§ **Exercise requirements**:
Retrieve each line that contains the word "Given" from the entries below.
[[ Records, beginning ]]
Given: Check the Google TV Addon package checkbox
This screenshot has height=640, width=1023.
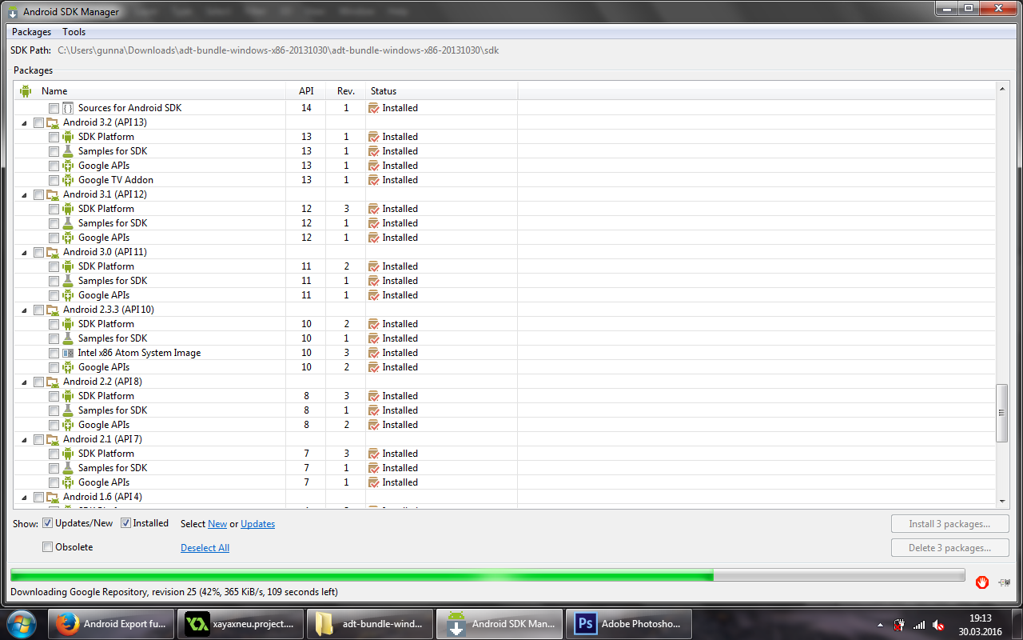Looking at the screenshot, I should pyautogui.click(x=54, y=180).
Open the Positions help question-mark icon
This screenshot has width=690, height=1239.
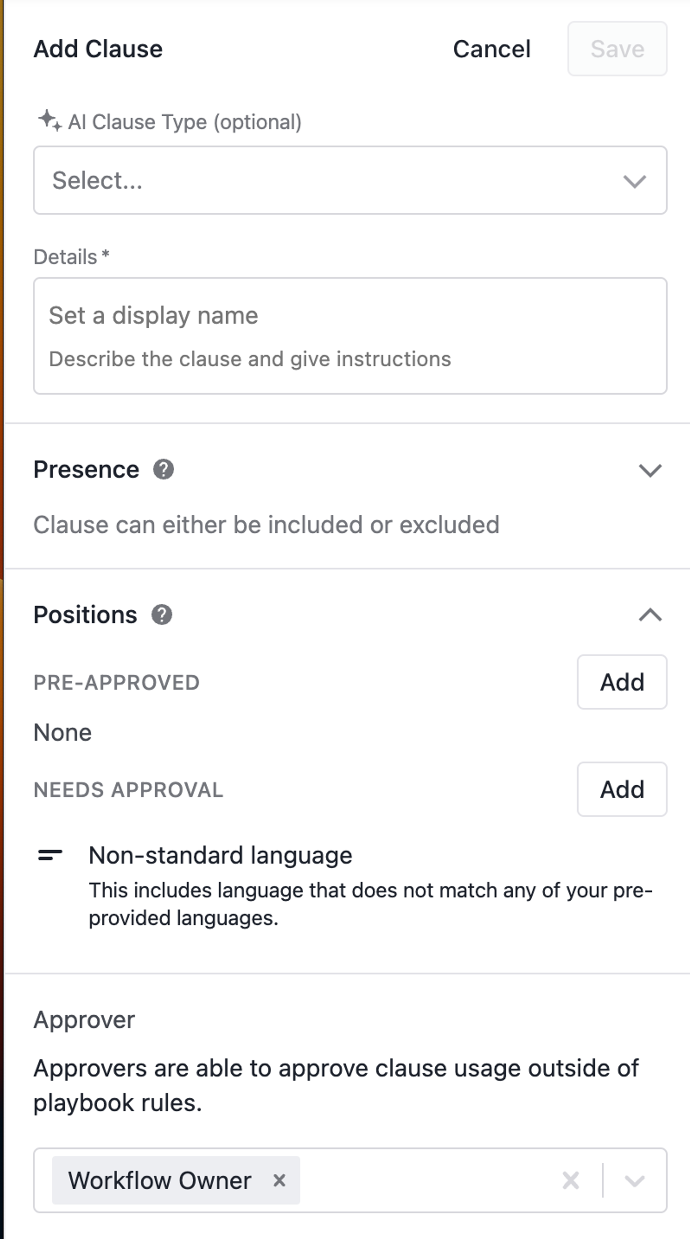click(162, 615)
[[ Records, end ]]
[[ Records, beginning ]]
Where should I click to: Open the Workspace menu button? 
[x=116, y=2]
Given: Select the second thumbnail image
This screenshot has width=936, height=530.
[[ Records, end ]]
§ **Solution**:
Given: Check the Google TV Addon package checkbox
Given: Select the second thumbnail image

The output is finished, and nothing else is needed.